Zu erledigen:
A. Prüfe, ob die folgenden Aussagen mit den Plattenkritiken übereinstimmen, und belege jedes Ja oder Nein mit den entscheidenden Worten der Plattenkritiken im genauen Wortlaut: (i) Comaduster ist ein kanadisches Projekt. (ii) „Hollow Worlds“ ist ein reines Instrumentalalbum. (iii) Jonas Imbery und Mathias Modica gründeten gemeinsam das Label Gomma.
B. Gib den Abschnitt der Plattenkritiken wörtlich wieder, beginnend bei „Nach der ersten“ und endend bei „dem Dark-Ambient-Bereich kreieren.“.

Bereitgestellter Text:
Neue Platten von und mit Comaduster, Telonius, Frida Hyvönen, Factory Floor, Chelsea Wolfe und Havnatt, gehört von Ronald Klein (RK), Tina Manske (TM) und Christina Mohr (MO).
Stimme als Instrument
(RK) Das Debüt der Nine Inch Nails, „Pretty Hate Machine“ (1989), setzt sich aus fiebriger Elektronik und einer zwischen Verzweiflung und Wahnsinn oszillierenden Stimmung zusammen. Auf den späteren Alben verdeckten Gitarreneinsätze und Alternative-Flirts die Magie des Frühwerks. Der Nachfolger kommt 24 Jahre später in Form des Debütalbums des kanadischen Projekts Comaduster.
Nach der ersten EP vor vier Jahren, „Slip Through“, und dem Soundtrack für ein Videospiel liegt nunmehr die erste Langspielplatte vor, die spielerisch Grenzen aufbricht. Der Beat verweigert sich den klaren Mustern und Strukturen. Mal knarzend, später treibender, entzieht er sich der klaren Kategorisierung. Hie und da blicken Elemente aus Dubstep, Glitch oder IDM durch. Stile, die nicht unbedingt miteinander in Verbindung gebracht werden, harmonieren auf „Hollow Worlds“ perfekt. Ähnlich wie die DJ-Sets des ebenfalls aus Vancouver stammenden und in Berlin lebenden DJs Konrad Black (Wagon Repair) besticht Comaduster durch eine fesselnde Beat-Dramaturgie in Verbindung einer beklemmenden Atmosphäre, die gemeinhin die Kollegen aus dem Dark-Ambient-Bereich kreieren.
Bemerkenswert ist der Einsatz der Stimme – es handelt sich mitnichten um ein Instrumental-Album: So ist der Gesang den restlichen Klangelementen lediglich nebengeordnet. Ganz im Sinne des Theater-Revolutionärs Antonin Artaud wird die Stimme als Instrument und nicht als übergeordnete Instanz eingesetzt.
Comaduster: Hollow Worlds. Tympanik.
Schwungvoll
(MO) This is the Happy House! Das erste Soloalbum von Jonas Imbery alias Telonius hat allerdings nichts mit dem alten Siouxsie-Song gemeinsam: mit „Inter Face“ präsentiert sich Mathias Modicas Buddy (die beiden Münchner gründeten das Label Gomma und waren zusammen das Elektro-Duo Munk) als Groovemaster par excellence. Bei „Inter Face“ stehen die Tracks im Mittelpunkt, jeder Song ist ein sicherer Dancefloor-Filler, kein aufgepropftes Konzept stört den Genuss.

Verfügbare Daten:
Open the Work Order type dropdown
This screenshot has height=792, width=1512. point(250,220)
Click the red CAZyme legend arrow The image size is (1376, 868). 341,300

Endgültige Antworten:
A.
(i) Ja: „des kanadischen Projekts Comaduster“
(ii) Nein: „es handelt sich mitnichten um ein Instrumental-Album“
(iii) Ja: „die beiden Münchner gründeten das Label Gomma“

B.
Nach der ersten EP vor vier Jahren, „Slip Through“, und dem Soundtrack für ein Videospiel liegt nunmehr die erste Langspielplatte vor, die spielerisch Grenzen aufbricht. Der Beat verweigert sich den klaren Mustern und Strukturen. Mal knarzend, später treibender, entzieht er sich der klaren Kategorisierung. Hie und da blicken Elemente aus Dubstep, Glitch oder IDM durch. Stile, die nicht unbedingt miteinander in Verbindung gebracht werden, harmonieren auf „Hollow Worlds“ perfekt. Ähnlich wie die DJ-Sets des ebenfalls aus Vancouver stammenden und in Berlin lebenden DJs Konrad Black (Wagon Repair) besticht Comaduster durch eine fesselnde Beat-Dramaturgie in Verbindung einer beklemmenden Atmosphäre, die gemeinhin die Kollegen aus dem Dark-Ambient-Bereich kreieren.